* **TASK TO CARRY OUT**: Beginning with the first line of the data below, reproduce every line unchanged, ending with the line that holds "Смесители - кормораздатчики (427, 2116)".

* **MATERIAL FOR THE TASK**:
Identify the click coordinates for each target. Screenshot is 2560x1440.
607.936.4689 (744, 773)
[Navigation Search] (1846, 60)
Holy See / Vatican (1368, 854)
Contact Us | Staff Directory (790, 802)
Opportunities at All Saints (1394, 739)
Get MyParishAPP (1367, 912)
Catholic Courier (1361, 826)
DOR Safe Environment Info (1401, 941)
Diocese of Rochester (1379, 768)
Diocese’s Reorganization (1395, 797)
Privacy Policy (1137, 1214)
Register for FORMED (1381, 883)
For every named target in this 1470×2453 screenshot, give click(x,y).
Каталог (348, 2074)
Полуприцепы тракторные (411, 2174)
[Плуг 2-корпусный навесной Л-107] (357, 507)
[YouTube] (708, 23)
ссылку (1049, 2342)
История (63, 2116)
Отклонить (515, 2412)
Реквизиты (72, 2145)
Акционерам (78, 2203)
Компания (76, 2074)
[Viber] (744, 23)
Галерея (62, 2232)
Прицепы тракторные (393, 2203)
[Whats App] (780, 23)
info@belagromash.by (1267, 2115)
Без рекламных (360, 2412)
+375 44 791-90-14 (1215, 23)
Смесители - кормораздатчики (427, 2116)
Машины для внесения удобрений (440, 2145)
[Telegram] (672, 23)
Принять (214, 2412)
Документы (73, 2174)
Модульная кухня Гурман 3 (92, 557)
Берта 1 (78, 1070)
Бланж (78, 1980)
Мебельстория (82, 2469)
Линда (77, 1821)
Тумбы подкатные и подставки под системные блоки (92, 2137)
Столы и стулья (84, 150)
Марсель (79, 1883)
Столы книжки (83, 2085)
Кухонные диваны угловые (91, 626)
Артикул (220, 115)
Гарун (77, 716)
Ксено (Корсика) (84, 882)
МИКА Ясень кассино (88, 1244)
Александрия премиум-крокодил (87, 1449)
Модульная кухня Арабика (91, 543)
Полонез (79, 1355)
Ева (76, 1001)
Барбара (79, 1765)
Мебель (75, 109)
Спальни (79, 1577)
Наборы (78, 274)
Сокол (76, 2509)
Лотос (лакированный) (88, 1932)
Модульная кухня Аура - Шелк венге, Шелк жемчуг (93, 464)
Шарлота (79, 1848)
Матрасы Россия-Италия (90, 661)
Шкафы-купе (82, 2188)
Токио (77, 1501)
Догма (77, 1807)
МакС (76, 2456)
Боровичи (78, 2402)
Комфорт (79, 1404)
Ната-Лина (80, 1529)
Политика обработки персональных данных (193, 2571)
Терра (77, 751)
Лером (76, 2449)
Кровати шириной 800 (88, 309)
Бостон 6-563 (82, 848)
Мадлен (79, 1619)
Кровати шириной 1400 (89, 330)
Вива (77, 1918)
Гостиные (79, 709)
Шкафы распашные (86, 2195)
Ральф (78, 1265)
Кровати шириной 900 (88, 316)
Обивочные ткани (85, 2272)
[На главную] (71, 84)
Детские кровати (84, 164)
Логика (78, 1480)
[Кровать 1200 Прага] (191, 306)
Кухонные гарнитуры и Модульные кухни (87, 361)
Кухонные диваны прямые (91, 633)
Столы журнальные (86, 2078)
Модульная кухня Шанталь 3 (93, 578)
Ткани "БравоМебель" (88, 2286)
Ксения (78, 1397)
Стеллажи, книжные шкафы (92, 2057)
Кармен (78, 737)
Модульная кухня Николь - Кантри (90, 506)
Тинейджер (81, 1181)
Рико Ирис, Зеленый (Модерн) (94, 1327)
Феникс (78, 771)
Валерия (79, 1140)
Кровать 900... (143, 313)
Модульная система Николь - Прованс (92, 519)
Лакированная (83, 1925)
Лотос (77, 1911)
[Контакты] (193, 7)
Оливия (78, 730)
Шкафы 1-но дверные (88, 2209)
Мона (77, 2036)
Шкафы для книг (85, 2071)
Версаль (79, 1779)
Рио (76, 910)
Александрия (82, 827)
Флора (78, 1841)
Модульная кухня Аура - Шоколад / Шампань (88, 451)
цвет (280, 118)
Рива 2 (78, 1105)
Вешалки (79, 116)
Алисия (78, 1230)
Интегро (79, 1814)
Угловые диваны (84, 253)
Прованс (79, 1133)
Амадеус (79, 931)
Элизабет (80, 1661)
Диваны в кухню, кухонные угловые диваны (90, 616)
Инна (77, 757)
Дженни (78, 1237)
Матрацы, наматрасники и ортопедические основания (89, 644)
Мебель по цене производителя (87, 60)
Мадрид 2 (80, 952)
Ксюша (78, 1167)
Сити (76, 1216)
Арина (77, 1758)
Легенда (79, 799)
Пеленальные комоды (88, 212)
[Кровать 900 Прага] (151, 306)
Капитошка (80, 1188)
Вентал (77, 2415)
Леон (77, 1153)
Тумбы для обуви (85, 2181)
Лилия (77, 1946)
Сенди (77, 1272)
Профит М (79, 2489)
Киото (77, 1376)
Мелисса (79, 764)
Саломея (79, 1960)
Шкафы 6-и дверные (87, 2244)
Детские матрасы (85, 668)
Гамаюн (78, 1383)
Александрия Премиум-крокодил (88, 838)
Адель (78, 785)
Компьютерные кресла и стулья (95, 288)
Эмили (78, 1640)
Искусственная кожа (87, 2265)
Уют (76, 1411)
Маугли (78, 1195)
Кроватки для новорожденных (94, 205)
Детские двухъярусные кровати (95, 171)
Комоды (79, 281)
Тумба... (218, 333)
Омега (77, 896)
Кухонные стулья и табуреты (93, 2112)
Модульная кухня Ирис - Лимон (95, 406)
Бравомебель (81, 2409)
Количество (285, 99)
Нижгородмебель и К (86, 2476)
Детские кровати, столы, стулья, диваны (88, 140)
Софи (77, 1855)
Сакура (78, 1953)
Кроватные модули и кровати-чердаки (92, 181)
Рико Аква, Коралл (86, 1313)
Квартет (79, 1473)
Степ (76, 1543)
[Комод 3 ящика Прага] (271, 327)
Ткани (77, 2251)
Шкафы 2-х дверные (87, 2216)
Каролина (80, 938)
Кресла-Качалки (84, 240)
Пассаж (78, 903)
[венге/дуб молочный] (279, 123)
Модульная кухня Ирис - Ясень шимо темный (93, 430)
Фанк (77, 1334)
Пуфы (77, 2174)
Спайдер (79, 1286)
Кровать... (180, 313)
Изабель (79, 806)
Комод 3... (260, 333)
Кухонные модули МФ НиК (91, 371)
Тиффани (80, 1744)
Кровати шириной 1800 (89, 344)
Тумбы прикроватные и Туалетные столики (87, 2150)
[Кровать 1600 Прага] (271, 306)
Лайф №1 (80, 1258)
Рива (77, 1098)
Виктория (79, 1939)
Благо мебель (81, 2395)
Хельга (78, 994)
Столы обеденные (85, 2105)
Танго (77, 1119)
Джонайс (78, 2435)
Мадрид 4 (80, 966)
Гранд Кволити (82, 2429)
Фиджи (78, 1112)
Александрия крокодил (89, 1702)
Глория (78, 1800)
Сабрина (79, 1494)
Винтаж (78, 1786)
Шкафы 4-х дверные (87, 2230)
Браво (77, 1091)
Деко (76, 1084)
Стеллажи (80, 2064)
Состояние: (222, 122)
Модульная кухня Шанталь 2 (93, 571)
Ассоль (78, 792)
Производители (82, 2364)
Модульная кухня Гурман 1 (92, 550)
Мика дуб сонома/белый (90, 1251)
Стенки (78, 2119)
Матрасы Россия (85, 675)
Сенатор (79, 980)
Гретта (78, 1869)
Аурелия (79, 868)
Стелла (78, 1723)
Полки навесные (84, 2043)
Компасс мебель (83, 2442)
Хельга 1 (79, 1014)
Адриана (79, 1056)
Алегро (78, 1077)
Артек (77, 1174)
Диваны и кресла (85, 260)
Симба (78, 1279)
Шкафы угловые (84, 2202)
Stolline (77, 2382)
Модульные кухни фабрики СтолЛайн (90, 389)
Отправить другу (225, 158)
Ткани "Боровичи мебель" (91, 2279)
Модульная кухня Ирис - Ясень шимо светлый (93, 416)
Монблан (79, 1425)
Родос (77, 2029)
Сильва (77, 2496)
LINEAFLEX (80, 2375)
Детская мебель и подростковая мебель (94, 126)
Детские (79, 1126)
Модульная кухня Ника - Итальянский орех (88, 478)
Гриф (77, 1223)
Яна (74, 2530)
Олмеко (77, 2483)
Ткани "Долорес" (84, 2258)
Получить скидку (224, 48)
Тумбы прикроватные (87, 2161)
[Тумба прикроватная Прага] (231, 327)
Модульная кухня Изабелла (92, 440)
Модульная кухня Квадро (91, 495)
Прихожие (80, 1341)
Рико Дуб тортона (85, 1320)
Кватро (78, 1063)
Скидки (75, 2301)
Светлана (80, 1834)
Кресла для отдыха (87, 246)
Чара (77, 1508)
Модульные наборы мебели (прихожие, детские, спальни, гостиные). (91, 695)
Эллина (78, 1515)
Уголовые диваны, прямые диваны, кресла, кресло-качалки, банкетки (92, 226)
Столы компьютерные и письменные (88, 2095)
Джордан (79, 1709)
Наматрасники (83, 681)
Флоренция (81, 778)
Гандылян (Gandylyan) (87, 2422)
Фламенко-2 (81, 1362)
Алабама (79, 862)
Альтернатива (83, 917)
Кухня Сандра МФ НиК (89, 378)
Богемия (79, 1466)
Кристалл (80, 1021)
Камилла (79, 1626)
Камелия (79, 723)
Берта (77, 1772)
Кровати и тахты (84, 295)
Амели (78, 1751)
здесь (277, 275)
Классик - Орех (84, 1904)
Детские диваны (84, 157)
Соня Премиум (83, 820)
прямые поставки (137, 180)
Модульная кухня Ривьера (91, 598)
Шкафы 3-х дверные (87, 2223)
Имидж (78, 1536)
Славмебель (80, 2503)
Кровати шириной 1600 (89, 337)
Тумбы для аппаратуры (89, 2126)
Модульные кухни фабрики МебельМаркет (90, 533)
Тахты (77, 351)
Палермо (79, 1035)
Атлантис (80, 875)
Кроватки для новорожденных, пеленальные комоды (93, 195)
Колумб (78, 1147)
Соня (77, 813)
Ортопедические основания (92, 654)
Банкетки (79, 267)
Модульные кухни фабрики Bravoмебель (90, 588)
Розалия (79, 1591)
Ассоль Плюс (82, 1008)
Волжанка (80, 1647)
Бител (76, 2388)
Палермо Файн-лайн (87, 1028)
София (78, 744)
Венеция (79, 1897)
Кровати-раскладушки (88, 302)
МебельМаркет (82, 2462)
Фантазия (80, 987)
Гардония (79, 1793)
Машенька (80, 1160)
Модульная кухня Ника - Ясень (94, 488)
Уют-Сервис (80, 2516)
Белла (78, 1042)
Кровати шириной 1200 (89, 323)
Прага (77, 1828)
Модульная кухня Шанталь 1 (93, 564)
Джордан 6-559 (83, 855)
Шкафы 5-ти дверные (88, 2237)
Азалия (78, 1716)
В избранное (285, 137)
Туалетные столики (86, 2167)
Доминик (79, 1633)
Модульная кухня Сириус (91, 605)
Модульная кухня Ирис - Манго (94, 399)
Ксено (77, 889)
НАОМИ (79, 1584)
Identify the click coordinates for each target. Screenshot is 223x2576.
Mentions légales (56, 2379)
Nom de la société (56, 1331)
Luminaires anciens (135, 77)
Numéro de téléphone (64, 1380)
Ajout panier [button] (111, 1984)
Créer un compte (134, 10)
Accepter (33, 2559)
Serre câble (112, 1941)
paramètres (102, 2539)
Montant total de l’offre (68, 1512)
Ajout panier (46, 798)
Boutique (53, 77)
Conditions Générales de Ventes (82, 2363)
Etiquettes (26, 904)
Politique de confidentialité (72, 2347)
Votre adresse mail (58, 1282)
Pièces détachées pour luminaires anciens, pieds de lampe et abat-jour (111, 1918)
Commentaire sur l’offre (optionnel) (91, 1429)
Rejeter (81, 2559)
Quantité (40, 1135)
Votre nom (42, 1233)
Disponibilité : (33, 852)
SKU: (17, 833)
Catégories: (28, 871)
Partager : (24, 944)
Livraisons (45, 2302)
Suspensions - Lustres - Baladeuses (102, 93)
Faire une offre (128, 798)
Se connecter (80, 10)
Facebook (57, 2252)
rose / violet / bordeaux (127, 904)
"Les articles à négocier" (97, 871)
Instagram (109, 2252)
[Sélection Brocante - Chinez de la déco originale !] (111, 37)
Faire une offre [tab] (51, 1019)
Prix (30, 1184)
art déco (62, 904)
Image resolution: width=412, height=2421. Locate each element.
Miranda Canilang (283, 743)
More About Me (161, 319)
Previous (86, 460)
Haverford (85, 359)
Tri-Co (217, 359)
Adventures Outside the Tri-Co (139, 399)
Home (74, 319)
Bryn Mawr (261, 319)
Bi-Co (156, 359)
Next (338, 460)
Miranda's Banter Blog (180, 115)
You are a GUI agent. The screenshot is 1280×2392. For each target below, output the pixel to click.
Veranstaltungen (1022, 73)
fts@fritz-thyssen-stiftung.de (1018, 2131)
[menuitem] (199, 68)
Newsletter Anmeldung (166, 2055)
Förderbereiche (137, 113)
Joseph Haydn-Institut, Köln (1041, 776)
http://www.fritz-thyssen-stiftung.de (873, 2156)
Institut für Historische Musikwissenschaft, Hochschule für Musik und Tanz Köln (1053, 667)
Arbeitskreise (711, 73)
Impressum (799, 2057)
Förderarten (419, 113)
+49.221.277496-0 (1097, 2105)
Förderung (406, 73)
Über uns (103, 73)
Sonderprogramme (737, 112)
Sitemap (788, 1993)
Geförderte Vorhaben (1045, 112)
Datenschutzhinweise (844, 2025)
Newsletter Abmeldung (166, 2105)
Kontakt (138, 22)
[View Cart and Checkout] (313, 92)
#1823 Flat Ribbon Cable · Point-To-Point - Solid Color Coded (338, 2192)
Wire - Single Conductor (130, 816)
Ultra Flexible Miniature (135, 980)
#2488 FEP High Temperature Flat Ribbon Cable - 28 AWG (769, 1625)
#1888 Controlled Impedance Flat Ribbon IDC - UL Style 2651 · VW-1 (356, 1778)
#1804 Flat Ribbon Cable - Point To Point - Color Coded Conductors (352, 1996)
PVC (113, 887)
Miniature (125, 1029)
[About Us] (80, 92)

* **TASK OUTPUT**:
Identify the click coordinates for each target. Screenshot is 2560x1440.
607.936.4689 (744, 773)
[Navigation Search] (1846, 60)
Holy See / Vatican (1368, 854)
Contact Us | Staff Directory (790, 802)
Opportunities at All Saints (1394, 739)
Get MyParishAPP (1367, 912)
Catholic Courier (1361, 826)
DOR Safe Environment Info (1401, 941)
Diocese of Rochester (1379, 768)
Diocese’s Reorganization (1395, 797)
Privacy Policy (1137, 1214)
Register for FORMED (1381, 883)
For every named target in this 1470×2453 screenshot, give click(x,y).
Каталог (348, 2074)
Полуприцепы тракторные (411, 2174)
[Плуг 2-корпусный навесной Л-107] (357, 507)
[YouTube] (708, 23)
ссылку (1049, 2342)
История (63, 2116)
Отклонить (515, 2412)
Реквизиты (72, 2145)
Акционерам (78, 2203)
Компания (76, 2074)
[Viber] (744, 23)
Галерея (62, 2232)
Прицепы тракторные (393, 2203)
[Whats App] (780, 23)
info@belagromash.by (1267, 2115)
Без рекламных (360, 2412)
+375 44 791-90-14 (1215, 23)
Смесители - кормораздатчики (427, 2116)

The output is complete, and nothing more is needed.